Postman begins with a brief discussion of two highly influential, possibly even prophetic novels, Orwell’s 1984 and Huxley’s Brave New World. While Orwell was concerned that people would be deprived of truthful information by those in power, Huxley was concerned that we wouldn’t care about the truth because we’d be too busy being entertained. “Orwell,” Postman says, “feared that what we hate will ruin us. Huxley feared that what we love will ruin us.”

According to Postman, the Age of Typography began its decline with the invention of Morse code and continued on through radio and television. Yet Postman isn’t saying that changes in media necessarily bring about changes in the structure of the mind or cognitive abilities. “My argument is limited to saying that a major new medium changes the structure of discourse; it does so by encouraging certain uses of the intellect, by favoring certain definitions of intelligence and wisdom, and by demanding a certain kind of content - in a phrase, by creating new forms of truth-telling.”

When the medium changes from word-centered to image-centered, people are given less opportunity to examine and analyze a wide variety of information that runs the risk of being presented out of its original context. It’s also true that information in a print medium can be taken out of context, but with a visually based medium, “facts push other facts into and then out of consciousness at speeds that neither permit nor require evaluation.”

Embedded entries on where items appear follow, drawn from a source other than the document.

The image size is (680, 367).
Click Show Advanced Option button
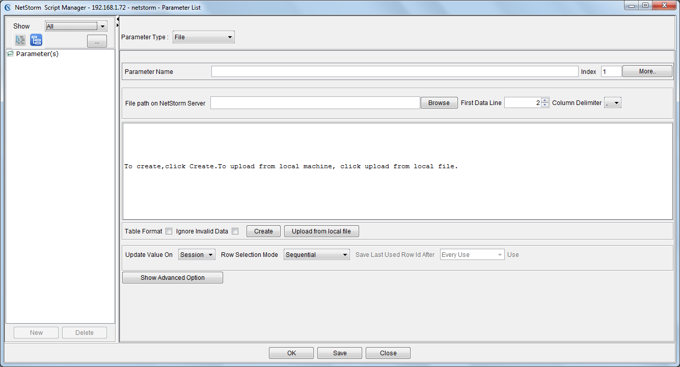click(173, 278)
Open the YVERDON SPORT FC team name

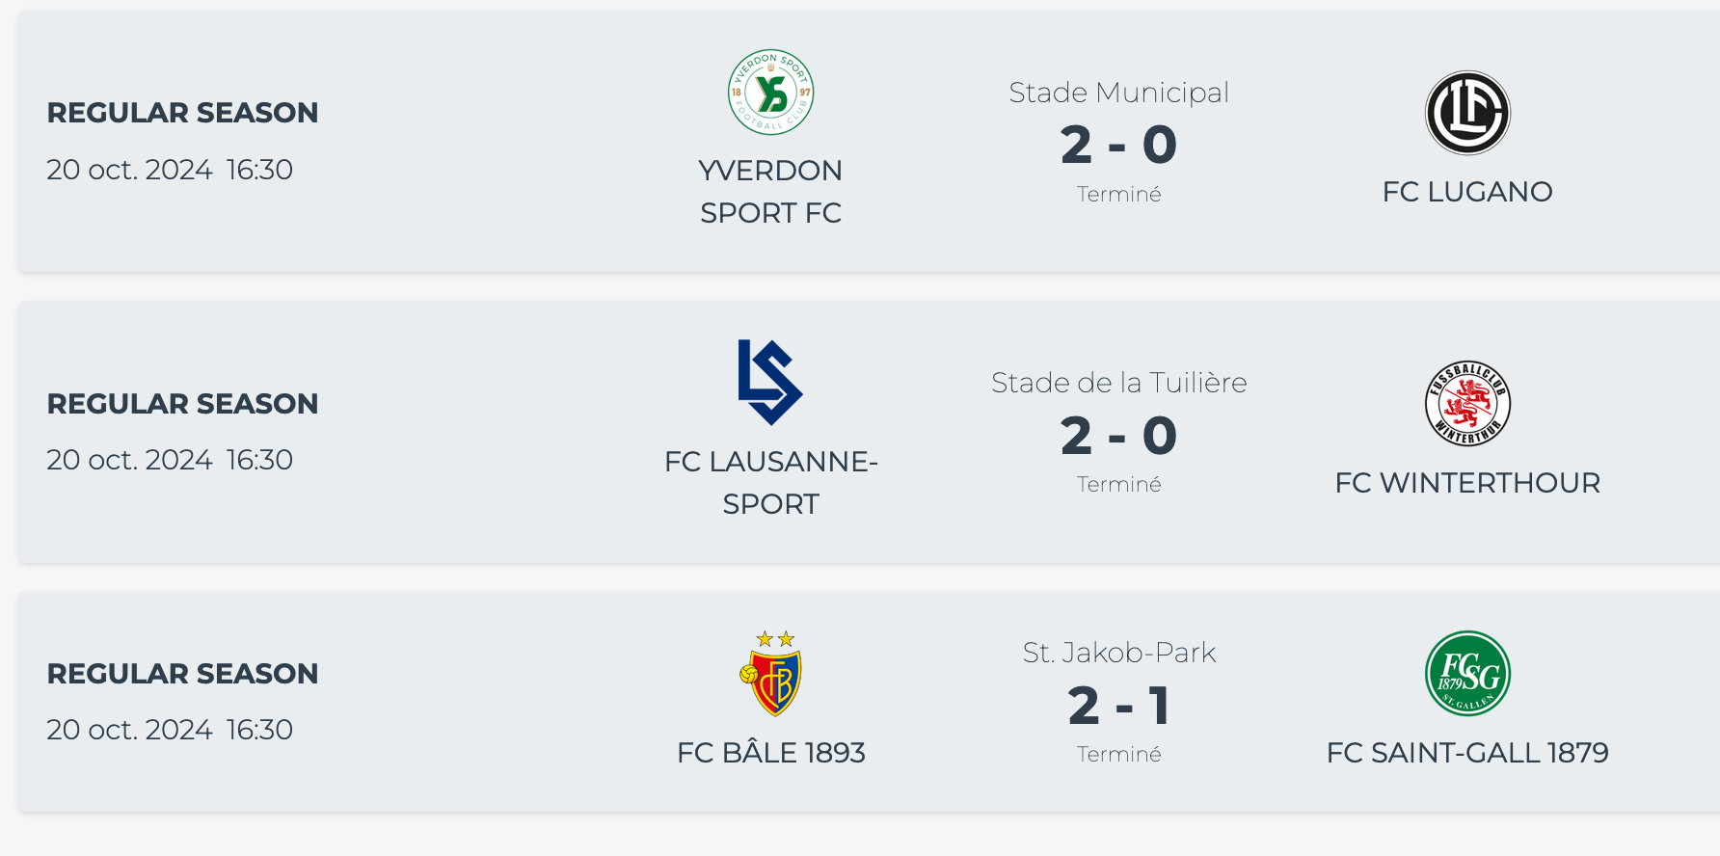tap(770, 191)
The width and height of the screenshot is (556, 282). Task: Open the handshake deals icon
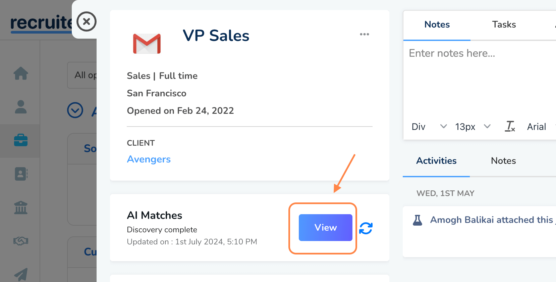coord(20,241)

Take the television news, for example. Newscasters present news stories with serious, sometimes urgent attention and concentration, but it isn’t long before someone says, “And now, this...”, signaling that it’s time to focus on the next story, relegating the previous one into the realm of the irrelevant.

Yet television goes to great lengths to assure viewers that by watching, they can learn all they need to know about political figures, especially presidential candidates. This idea is a central focus of Rick Shenkman’s new book Just How Stupid Are We?: Facing the Truth about the American Voter.

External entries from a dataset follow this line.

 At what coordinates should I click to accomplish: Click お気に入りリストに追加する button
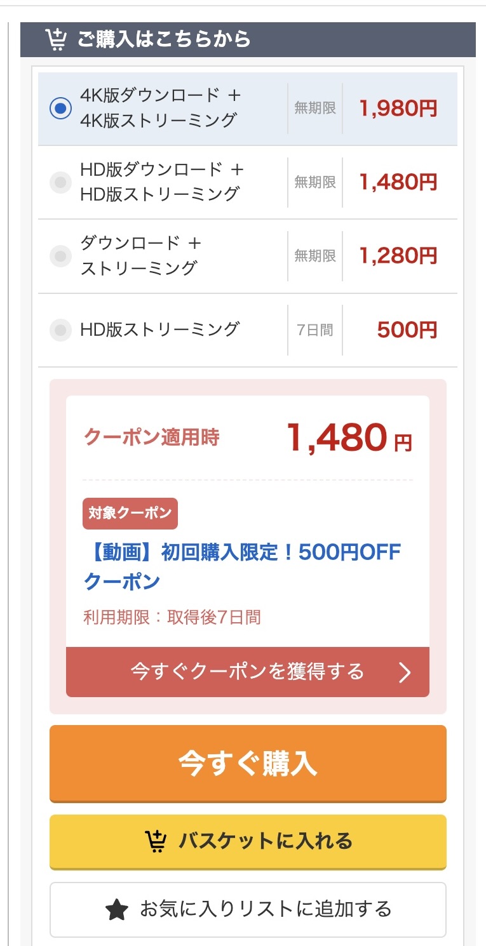[248, 910]
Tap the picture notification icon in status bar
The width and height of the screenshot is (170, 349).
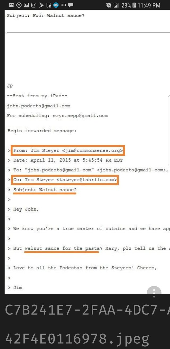[x=26, y=5]
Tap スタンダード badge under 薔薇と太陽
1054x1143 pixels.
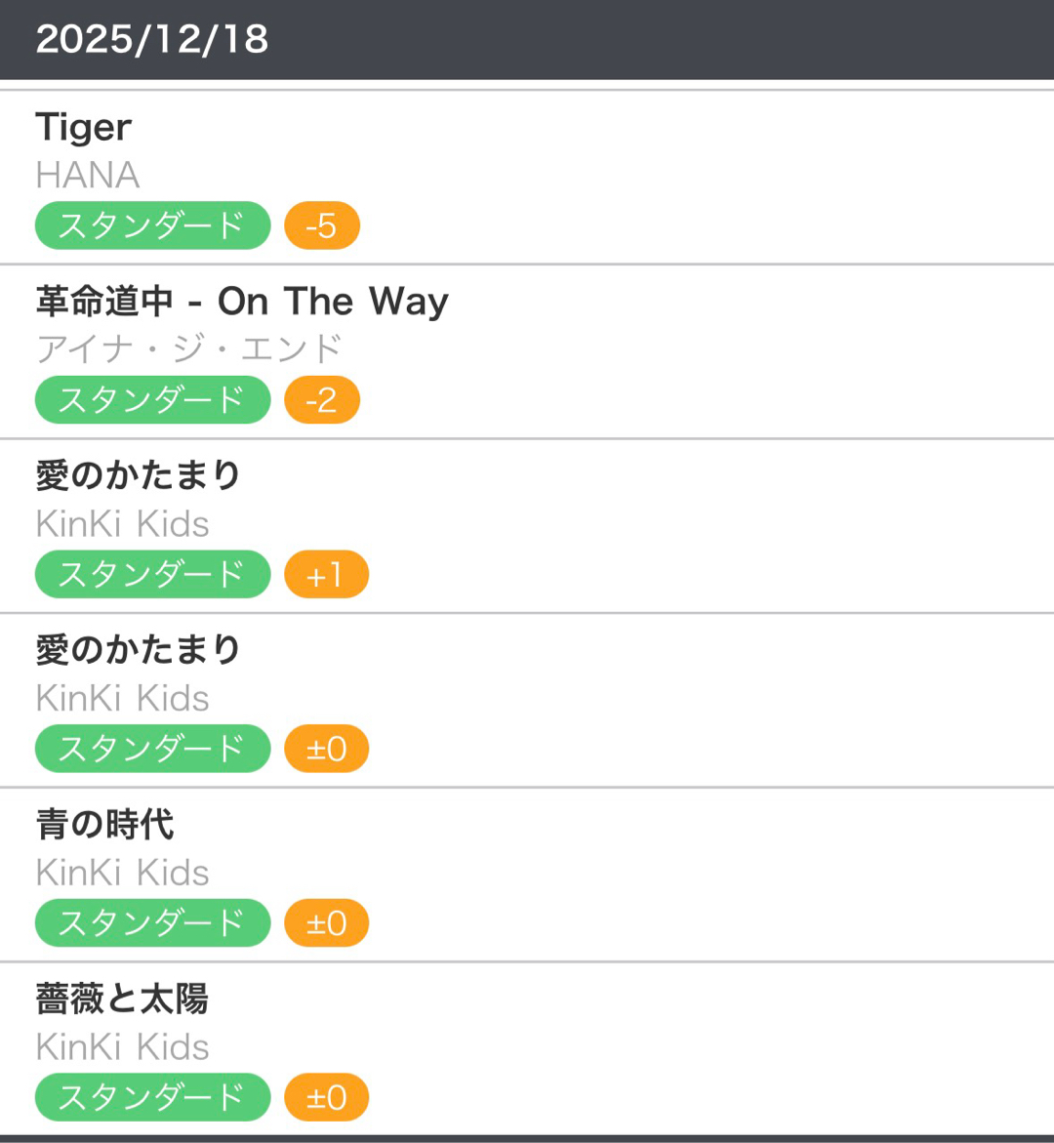pos(152,1097)
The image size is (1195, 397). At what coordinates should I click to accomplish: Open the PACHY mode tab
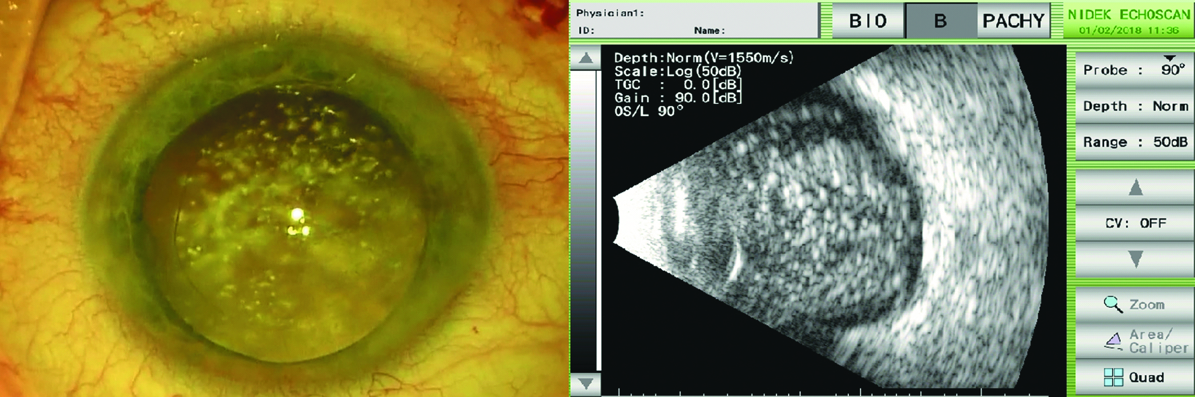pos(1013,21)
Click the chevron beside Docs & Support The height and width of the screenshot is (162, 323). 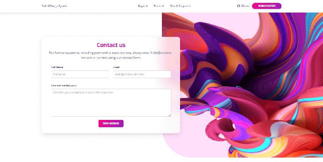click(190, 6)
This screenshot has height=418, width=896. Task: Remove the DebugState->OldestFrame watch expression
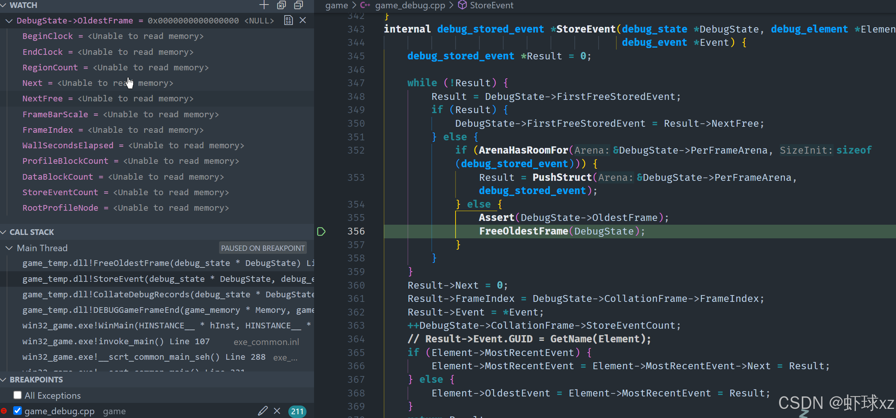pos(303,20)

According to Shenkman, the average American voter has not absorbed the basic facts about basic political issues. We embrace misinformation and myth, largely because we haven’t gathered the facts and given them careful thought. Has this happened because we watch television more than we read newspapers, or is there more to it than that? What does it say about us when only “1 in 4 Americans can name more than one of the five freedoms guaranteed by the First Amendment, but more than half of Americans can name at least two members” of The Simpsons?

Is the mythologizing of history to blame? Or is it our reliance on sound bites and thirty-second news clips? And are the newspapers really a more reliable source of information? Can we trust public opinion polls (plus or minus three percent)?

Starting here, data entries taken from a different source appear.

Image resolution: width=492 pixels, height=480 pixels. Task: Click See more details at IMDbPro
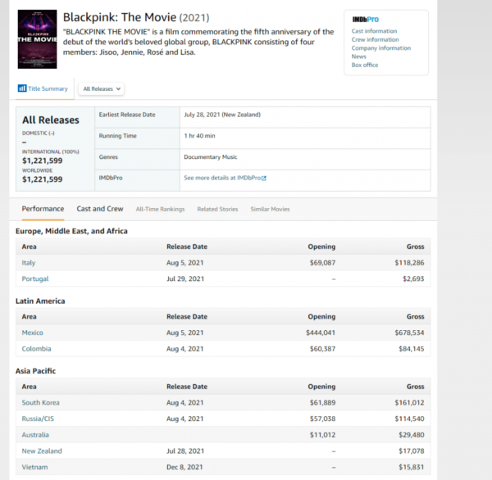[x=225, y=178]

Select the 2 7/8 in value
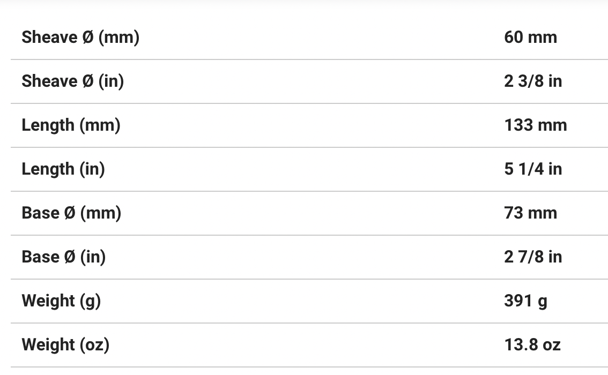533,257
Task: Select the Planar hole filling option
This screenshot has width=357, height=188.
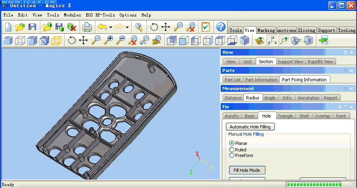Action: [232, 143]
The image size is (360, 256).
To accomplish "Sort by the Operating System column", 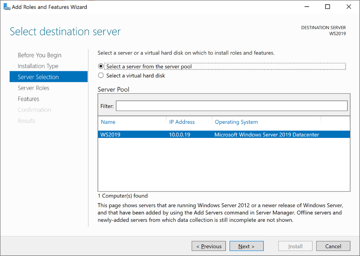I will coord(236,122).
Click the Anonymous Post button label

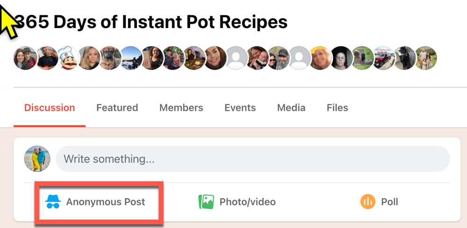tap(106, 202)
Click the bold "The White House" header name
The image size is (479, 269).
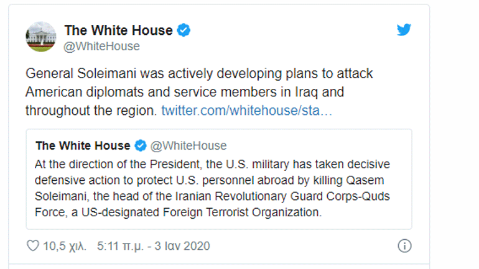[118, 30]
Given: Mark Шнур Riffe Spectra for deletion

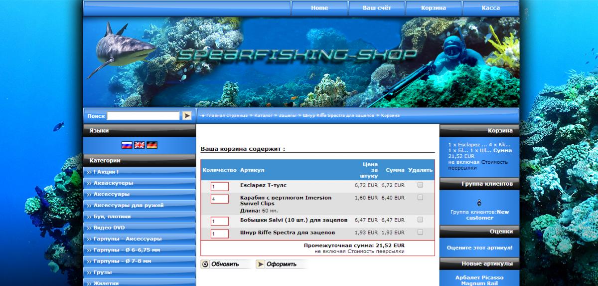Looking at the screenshot, I should [x=420, y=232].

You see it all the time: Democrats pointing fingers at Republicans, Republicans pointing at Democrats, each blaming the other for the current mess we’re in. Yet, as Shenkman states, you never see either side pointing the finger at the American people. The wisdom of the American people (the most informed people in the world, after all) is sacred, not to be questioned.
Shenkman asks,

Why had The People elected to the presidency persons of both political parties wholly lacking in foreign policy experience, and not just once as in the case of George W. Bush, but over and over and over again? Why had The People taken so little interest in international issues that both their media and their leaders felt compelled through the years to limit public debate about foreign policy? Why did The People not pay attention to developments in Afghanistan and the Middle East? And why did they not remember the history of the Middle East - and their country’s role in rearranging the affairs of that region’s countries, putting in power tyrants such as the Shah and conniving to keep in power dictators like Saddam?

Again, we are reluctant to confront our myths. But how can we confront them when we’re surrounded with news of Britney’s custody settlement and Angelina’s twins? Sure, you can find out Obama’s and McCain’s stands on foreign policy, but you might have to dig a little.

Still, Shenkman believes we are not too far gone (or, rather, too far stupid). There is hope and maybe reading Amusing Ourselves to Death and Just How Stupid Are We? is a good first step.